____ Document source
Un an plus tard, les motifs de ce meurtre n’ont toujours pas été tirés au clair : s’agissait-il d’un crime de droit commun ou bien était-il lié à son travail en tant que militant anticorruption ?

Makonene avait travaillé sur des allégations de corruption, dont certaines auraient impliqué des membres de la police. Il semble y avoir eu peu de progrès dans l'enquête sur son meurtre.

Les autorités rwandaises ont déclaré à Human Rights Watch que le dossier est toujours ouvert. Le ministère de la Justice a indiqué que des enquêtes sont en cours et que de nouvelles informations ont été transmises par la police, sans fournir d’autres détails.

Le meurtre de Makonene a brièvement fait les gros titres de quelques journaux il y a un an, mais depuis lors, un silence presque complet s’est installé, à la fois aux niveaux national et international.

Ce silence reflète à la fois la faiblesse des médias indépendants et des organisations indépendantes au Rwanda et la réticence des partenaires internationaux du Rwanda à s'exprimer sur les questions perçues comme sensibles. Si personne ne réclame justice, cette affaire pourrait rester non résolue.

Ce silence est frappant en comparaison avec les réactions aux meurtres d'autres militants dans des pays voisins.

Ce contraste est illustré par les cas d’Ernest Manirumva, vice-président de l'organisation anticorruption burundaise OLUCOME, tué en 2009 dans la capitale du Burundi, Bujumbura, et de Floribert Chebeya Bahizire, directeur exécutif de l'organisation congolaise des droits humains Voix des Sans Voix, tué en 2010 dans la capitale de la RD Congo, Kinshasa.

Les organisations de défense des droits humains dans ces deux pays ont fortement dénoncé ces meurtres et vigoureusement fait campagne pour obtenir justice. Aucune de ces affaires n'a encore été résolue de façon satisfaisante, mais les militants continuent leurs campagnes, en veillant à ce que les meurtres soient couverts par les médias locaux et en obtenant le soutien de diplomates.

Pourquoi la situation est-elle si différente au Rwanda ? Réclamer justice pour le meurtre d’un militant anticorruption devrait être un réflexe naturel pour les organisations de défense des droits humains et pour d’autres groupes indépendants.

Au lieu de cela, il s’agit presque d’un sujet tabou au Rwanda. Quand Human Rights Watch a soulevé le cas de Makonene auprès de membres de ces groupes, de journalistes locaux et d’acteurs internationaux, leurs réponses ont varié du malaise, ou d’un haussement d'épaules à des expressions de préoccupation apparemment sincères mais privées.

Au cours des dernières années, l'intimidation, le harcèlement, l'obstruction et les menaces du gouvernement ont considérablement affaibli les organisations indépendantes du Rwanda.
________
____ Données fournies
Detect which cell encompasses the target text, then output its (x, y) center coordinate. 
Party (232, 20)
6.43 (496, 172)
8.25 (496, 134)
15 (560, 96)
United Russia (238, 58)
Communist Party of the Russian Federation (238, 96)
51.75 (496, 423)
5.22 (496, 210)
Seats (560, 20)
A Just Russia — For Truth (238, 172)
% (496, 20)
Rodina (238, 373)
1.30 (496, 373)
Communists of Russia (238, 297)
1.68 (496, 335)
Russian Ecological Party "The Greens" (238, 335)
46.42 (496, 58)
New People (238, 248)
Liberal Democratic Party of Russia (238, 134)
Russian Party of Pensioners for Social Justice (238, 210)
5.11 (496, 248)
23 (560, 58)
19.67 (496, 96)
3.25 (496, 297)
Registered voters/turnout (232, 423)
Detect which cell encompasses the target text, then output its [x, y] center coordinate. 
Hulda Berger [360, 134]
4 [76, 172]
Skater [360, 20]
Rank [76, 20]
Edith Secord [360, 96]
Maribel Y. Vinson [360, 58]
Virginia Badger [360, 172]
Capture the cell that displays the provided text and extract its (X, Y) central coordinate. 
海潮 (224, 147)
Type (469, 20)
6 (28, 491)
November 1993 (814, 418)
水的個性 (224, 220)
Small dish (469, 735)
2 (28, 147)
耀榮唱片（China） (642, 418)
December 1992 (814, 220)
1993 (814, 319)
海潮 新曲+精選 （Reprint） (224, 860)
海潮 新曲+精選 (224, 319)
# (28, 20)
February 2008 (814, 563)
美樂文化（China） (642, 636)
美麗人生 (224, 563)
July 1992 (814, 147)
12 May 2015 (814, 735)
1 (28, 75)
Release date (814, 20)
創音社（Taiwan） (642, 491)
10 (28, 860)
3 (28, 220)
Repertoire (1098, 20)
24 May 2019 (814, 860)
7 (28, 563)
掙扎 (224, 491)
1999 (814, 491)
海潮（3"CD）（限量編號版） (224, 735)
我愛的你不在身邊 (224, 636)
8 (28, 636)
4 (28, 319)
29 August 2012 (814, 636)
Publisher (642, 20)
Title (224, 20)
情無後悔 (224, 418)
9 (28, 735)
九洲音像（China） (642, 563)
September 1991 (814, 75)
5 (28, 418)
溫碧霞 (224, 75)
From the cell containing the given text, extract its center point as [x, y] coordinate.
________
* Objectif *
Pourriez-vous recopier fidèlement le passage du texte sur le meurtre de Makonene qui va de « Ce silence reflète » jusqu'à « des pays voisins. » inclus ?

* Corrigé *
Ce silence reflète à la fois la faiblesse des médias indépendants et des organisations indépendantes au Rwanda et la réticence des partenaires internationaux du Rwanda à s'exprimer sur les questions perçues comme sensibles. Si personne ne réclame justice, cette affaire pourrait rester non résolue.

Ce silence est frappant en comparaison avec les réactions aux meurtres d'autres militants dans des pays voisins.